Settings

Theme

Latent Dictionary: 3D map of Oxford3000+search words via DistilBert embeddings

latentdictionary.com

89 points by pps 2 years ago · 42 comments

Reader

minimaxir 2 years ago

Some notes on how embeddings/DistilBERT embeddings work since the other comments are confused:

1) There are two primary ways to have models generate embeddings: implicitly from an LLM by mean-pooling its last hidden state since it has to learn how to map text in a distinct latent space anyways to work correctly (i.e. DistilBERT), or you can use a model which can generate embeddings directly which are trained using something like triplet loss to explicitly incentivise learning similarity/dissimilarity. Popular text-embedding models like BAAI/bge-large-en-v1.5 tend to use the latter approach.

2) The famous word2Vec examples of e.g. woman + king = queen only work because word2vec is a shallow network and the model learns the word embeddings directly, instead of it being emergent. The latent space still maps them closely as shown with this demo, but there isn't any algebraic intuition. You can get close with algebra but no cigar.

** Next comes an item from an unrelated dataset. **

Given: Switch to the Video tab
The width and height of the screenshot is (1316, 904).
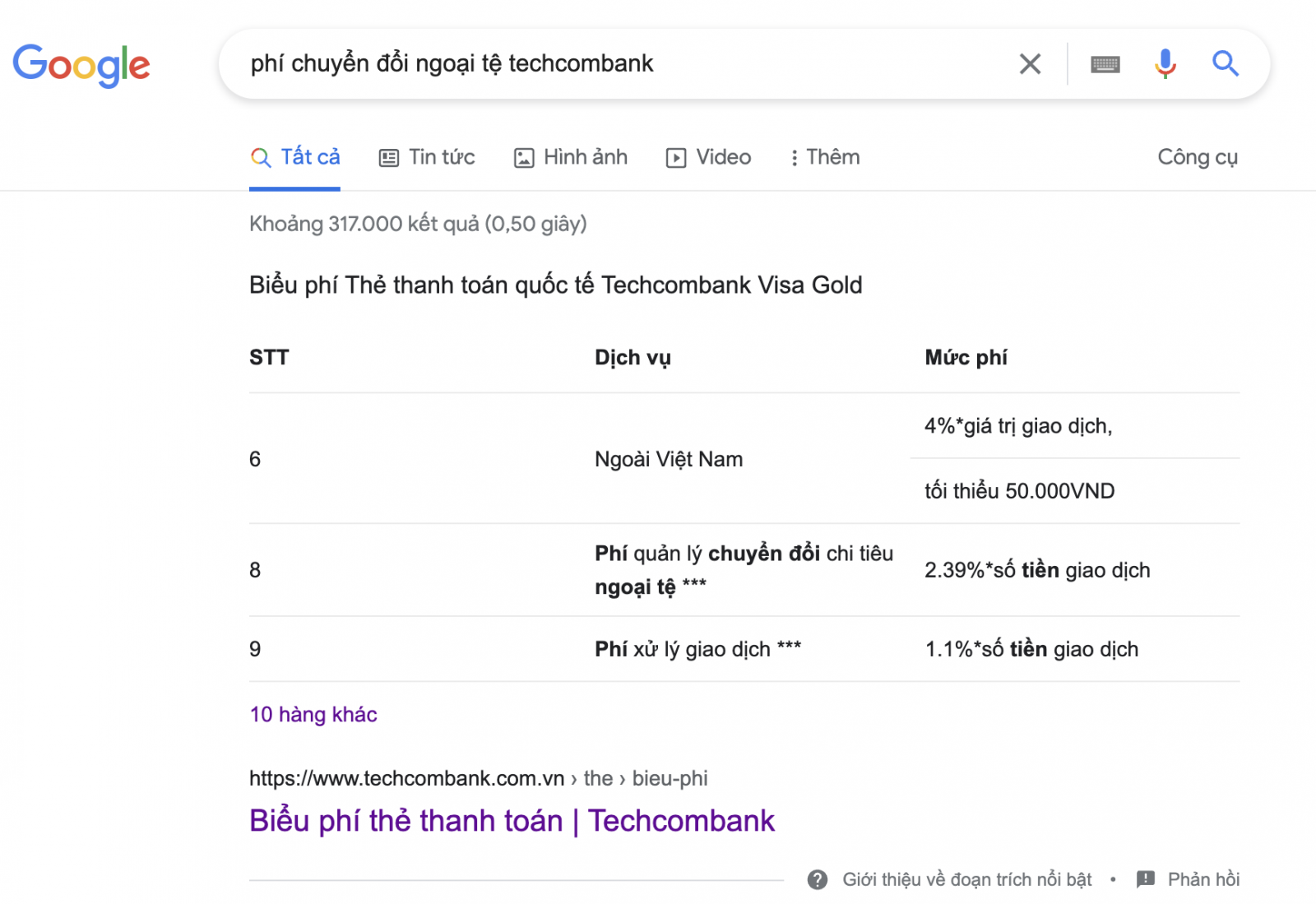Looking at the screenshot, I should click(708, 157).
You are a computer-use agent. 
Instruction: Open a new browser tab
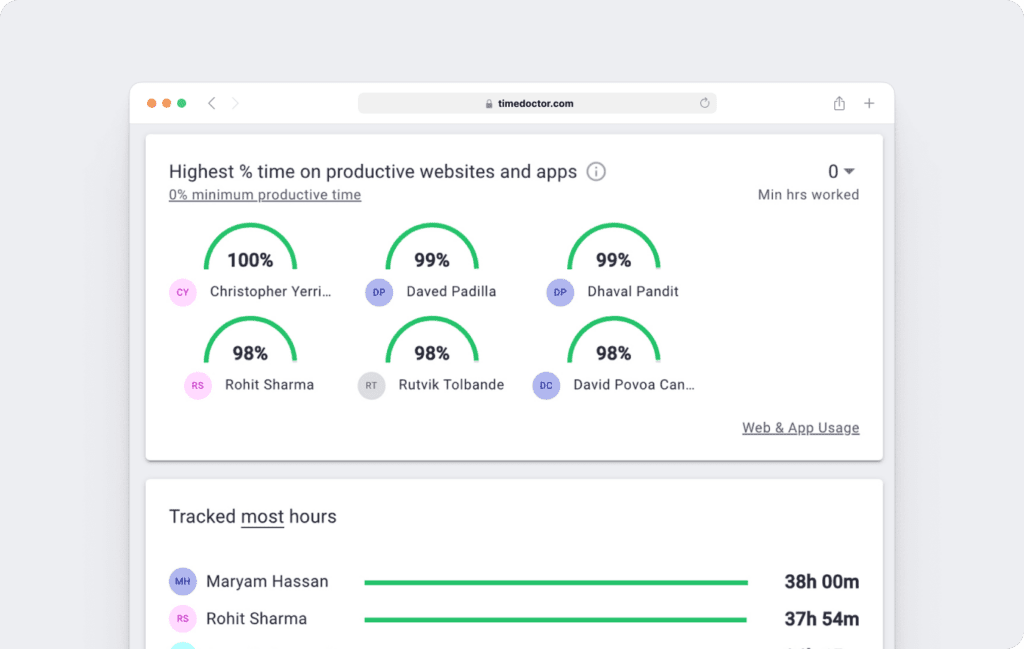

3) DistilBERT is pretty old (2019) and based on a 2018 model trained on Wikipedia and books, so there will be significant text drift in addition to being less robust with newer modeling techniques and a more robust dataset. I do not recommend using it for production applications nowadays.

4) There is an under-discussed opportunity for dimensionality reduction techniques like PCA (which this demo uses to get the data into 3D) to both improve signal-to-noise and improve distinctiveness. I am working on a blog post of a new technique to handle dimensionality reduction for text embeddings better which may have interesting and profound usability implications.

  • pyinstallwoes 2 years ago

    I’ve been ruminating on the postulation of a universal signature for every entity across sensory complexes (per sense organ reality, vision, touch, mind) which translates to the problem of entities represented in binary needing to be related across modalities as in “butterfly” vs a picture of a butterfly vs the audio of butterfly vs the thought pointing to one of those or other.

    I was wondering if there was a universal signal that can be used as the identity and then based on that signal one could measure the distance to any other signal based on the principle relation of not(other). That is to say the identity would be precisely not all else for any X. Said another way, every thing is because it is exactly not everything else.

    So thinking as first principles as possible I wondered if it were possible to represent everything as some frequency? A Fourier transform analog for every “time slice” of a thing? This is where it gets slightly slippery.

    So the idea was trying to build relationship and identity and labeling from a simple rule set of things arising out of relation of not being other things.

    In my mind I saw nodes on a graph forming in higher dimensions as half way points for any comparison. Comparisons create new nodes and implicitly have a distance metric to all other things. It made sense in my mind that there was an algorithmic annealing to new nodes in a “low density higher energetic state” allowing them to move faster in this universal emergent ontology/spatial space; eventually getting more dense and slower as it gets cold.

    So the system implicitly also has a snapshot of events or interactions based on that where every comparison has a “tick” that encodes a particular density relation for some set of nodes it’s in association with.

    The idea that cemented it all together was to treat each node like an address:chord. Similar to chording keys like a-b-c in some ux programs, but also exactly like chords in music too.

    The idea being that when multiple “things” are dialed in at same time it becomes its own emergent label by proximity and association of those things being triggered to new information coming in classified as a distance to not(signal).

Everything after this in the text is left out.